Osteosarcoma spreads throughout the body, causing other health issues and can quickly become fatal. Nonetheless, there is reason for hope: if diagnosed early, life-saving surgery may be possible to remove the cancerous limb.
If your dog is showing signs of bone cancer, book an appointment with a veterinary oncologist immediately. Vets specializing in oncology will have the appropriate technology to correctly diagnose bone cancer and offer an effective treatment plan.
Spotting Signs of Bone Cancer in Dogs
Although osteosarcoma is a very serious condition, the signs of bone cancer are so subtle that you may not recognize them straight away, especially in the early stages of the disease. Typically, bone cancer will appear in the dog's front legs however, their jaw, facial bones, vertebrae, ribs, and rear legs may all be affected.
Symptoms of bone cancer can include:
- Indications of severe pain
- Swelling in the ribs, spine legs, or jaw
- Loss of appetite
- Growth of a mass on the dog's body
- Respiratory distress
- Lethargy or weakness
- Limping or lameness
- Discharge from the nostrils
When to See Your Vet if You Suspect Your Dog Has Bone Cancer
Spotting signs of bone cancer in your dog should always be taken very seriously because of the condition's propensity to spread quickly to other organs and cause fatal conditions such as loss of appetite and respiratory distress.
To give your dog the best chance possible, it is essential to keep a close eye on your dog’s overall health and immediately book an appointment with your vet if you notice any of the symptoms listed above, even if they are subtle.
Treatment & Prognosis of Bone Cancer in Dogs
Every dog is different and there are numerous factors such as age, weight, and where the tumor is located, which will influence your dog's prognosis.

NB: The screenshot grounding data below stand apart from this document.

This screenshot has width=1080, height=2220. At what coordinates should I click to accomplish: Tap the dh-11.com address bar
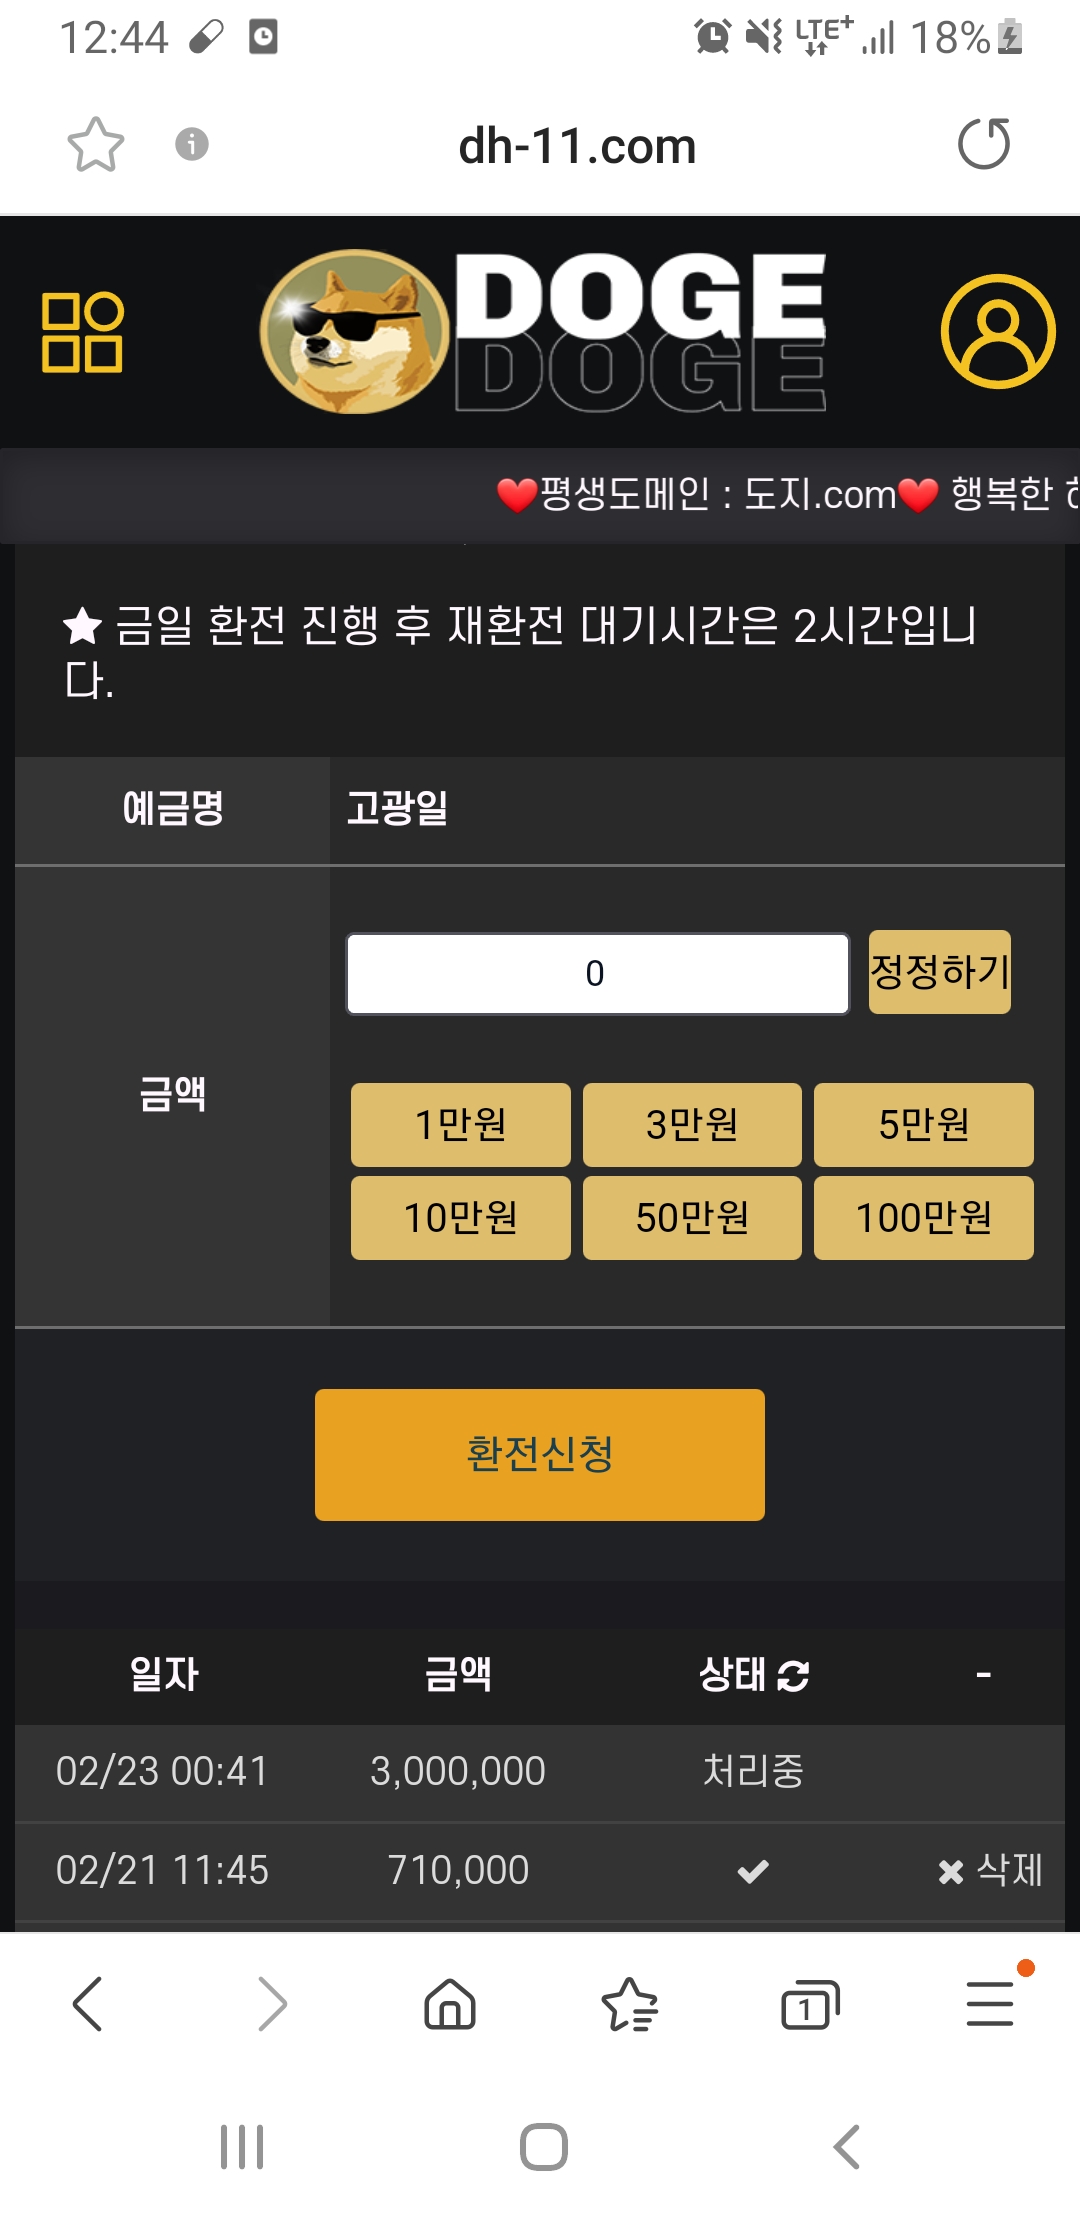(x=577, y=146)
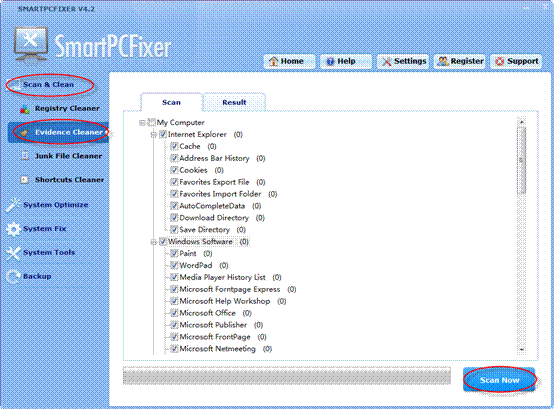554x409 pixels.
Task: Click the System Fix gear icon
Action: 13,229
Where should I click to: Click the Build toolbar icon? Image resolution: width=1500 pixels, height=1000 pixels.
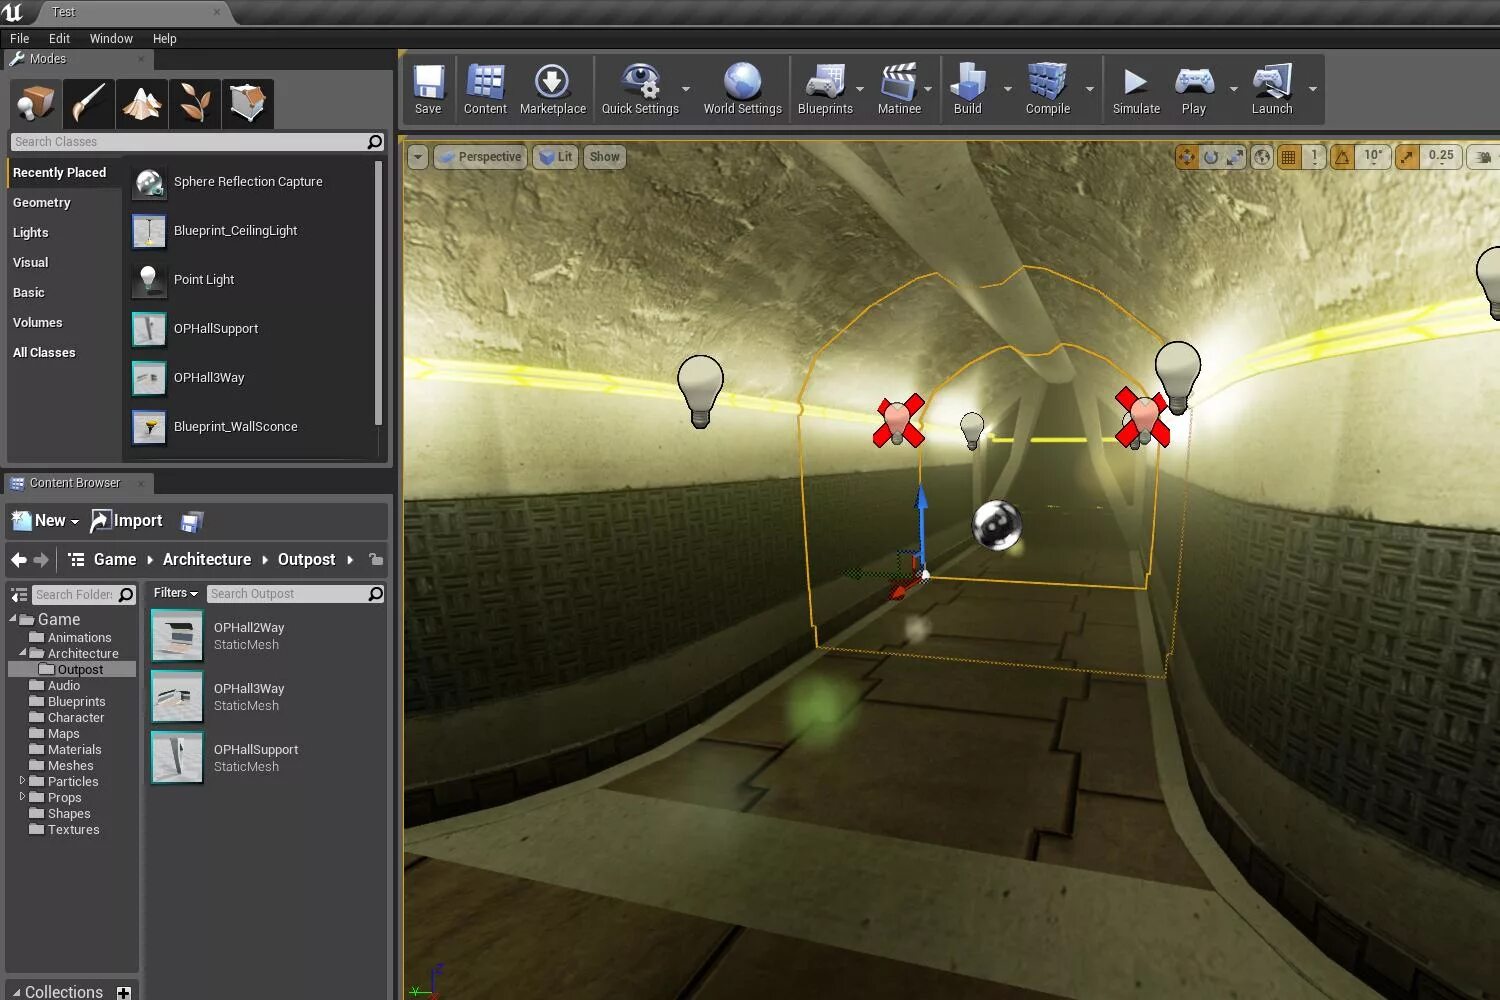point(967,88)
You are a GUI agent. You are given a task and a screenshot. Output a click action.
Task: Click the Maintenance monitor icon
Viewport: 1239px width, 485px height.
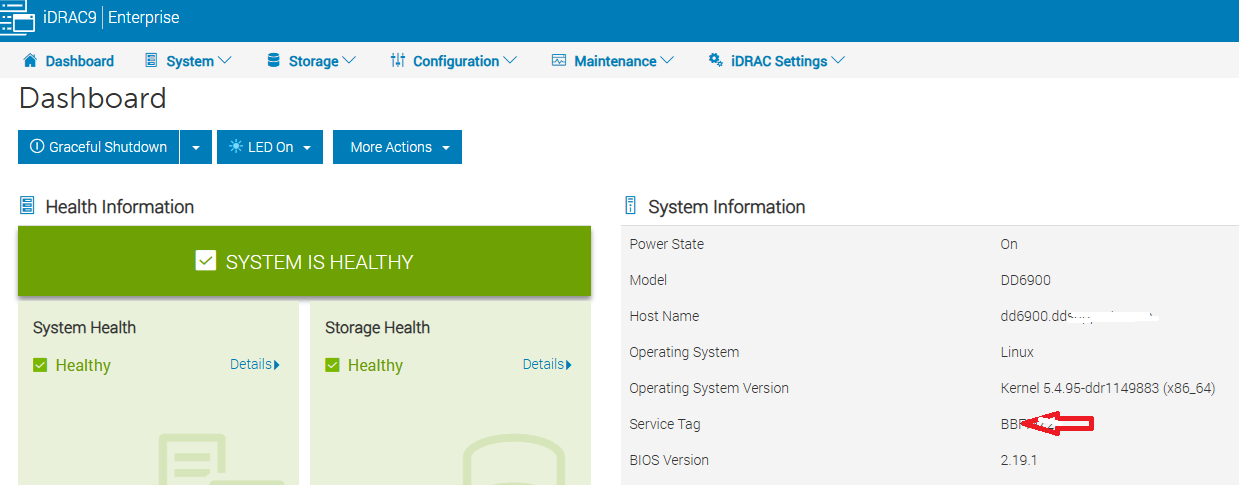click(x=559, y=61)
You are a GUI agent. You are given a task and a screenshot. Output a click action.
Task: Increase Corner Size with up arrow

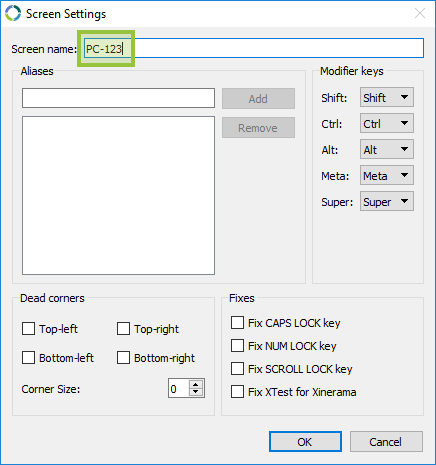click(196, 384)
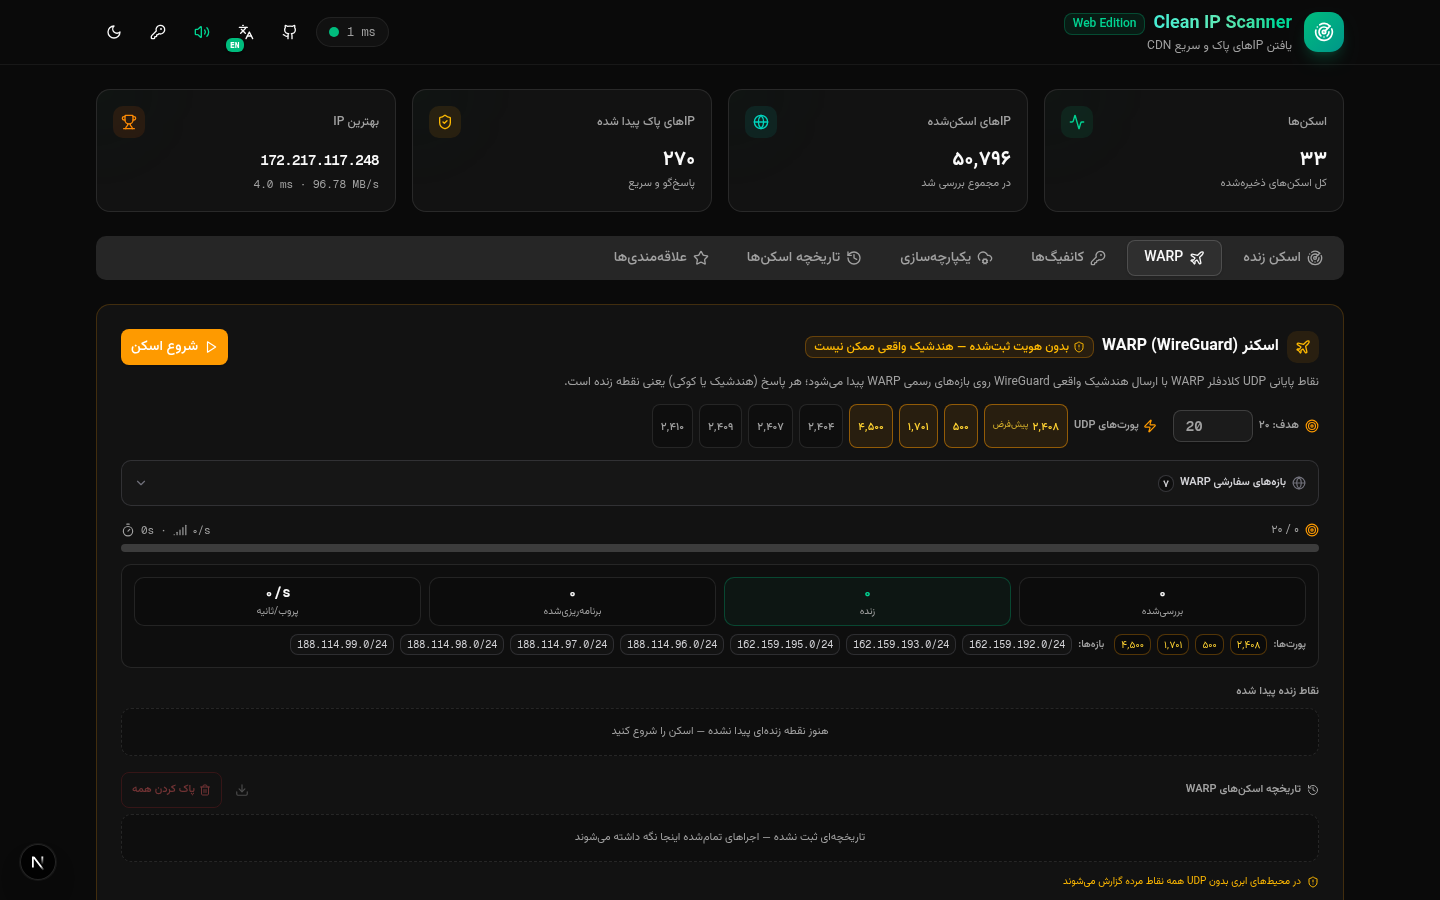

If your dog is diagnosed with osteosarcom your vet will develop a specialized treatment plan to coordinate treatments and help your dog achieve the best possible outcome.
Dogs diagnosed and treated for bone cancer may live for another 1 - 6 years. Unfortunately a bone cancer diagnosis is never an easy journey and often proves fatal even when treated with surgery and therapy.
New therapies and procedures are always being studied. Your vet will take the time to discuss recent bone cancer treatment developments with you so that you are able to understand your dog's treatment options.